Le soir même de l’attaque, le roi convoqua un conseil. Confrontés à la menace pesant sur Tibériade, les trois gendres de Raymond de Tripoli souhaitaient que l’armée vienne au secours de leur mère. Cependant, Raymond s’y opposa, estimant qu’il était plus sage d’attendre Saladin en position de force. Il argumenta que les Sarrazins seraient épuisés par leur marche sur des routes poussiéreuses et brûlantes, souffrant cruellement du manque d’eau. Il déclara qu’il « préférerait perdre Tibériade et tout ce qu’elle contient plutôt que l’unique armée du Royaume. » Renaud de Châtillon accusa Raymond de lâcheté. Néanmoins, ce dernier l’emporta dans la décision du conseil.
Après le conseil, Gérard de Ridefort s’entretint personnellement avec le roi sous sa tente pour le convaincre de changer d’avis. Il lui rappela la réputation de traîtrise de Raymond de Tripoli et argua que céder la victoire aux Sarrazins alors que l’armée était si proche serait un signe de faiblesse. Il laissa également entendre que si le roi n’autorisait pas ses hommes à venger les morts de la Fontaine de Cresson, les Templiers risquaient fort de déserter. Guy de Lusignan se rangea à l’avis du Maître de l’Ordre.
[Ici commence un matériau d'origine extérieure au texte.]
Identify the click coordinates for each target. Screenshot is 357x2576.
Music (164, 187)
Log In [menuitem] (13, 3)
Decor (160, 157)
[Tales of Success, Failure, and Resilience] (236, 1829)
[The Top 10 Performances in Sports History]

L’armée franque, divisée en trois unités, se mit en route à l’aube du 3 juillet. Les hommes souffraient de la chaleur et de la soif, leurs réserves d’eau s’épuisant rapidement. Saladin avait veillé à boucher les puits et à empoisonner les points d’eau. Sans jamais s’engager dans la bataille, les troupes montées sarrazines harcelaient les Francs de tous côtés avec leurs flèches, ralentissant leur progression.
Cette tactique réussit si bien qu’au soir du 3 juillet, le roi proposa de se diriger vers le village de Hattin, où l’un des rares points d’eau pouvait être trouvé. Cependant, le rusé Saladin bloqua leur chemin. À la tombée de la nuit, les Francs, assoiffés, furent contraints de camper au milieu des pierres brûlantes, sur le sable desséché. Toute la nuit, les attaques de harcèlement se multiplièrent, obligeant les Francs à rester éveillés pour la troisième nuit consécutive.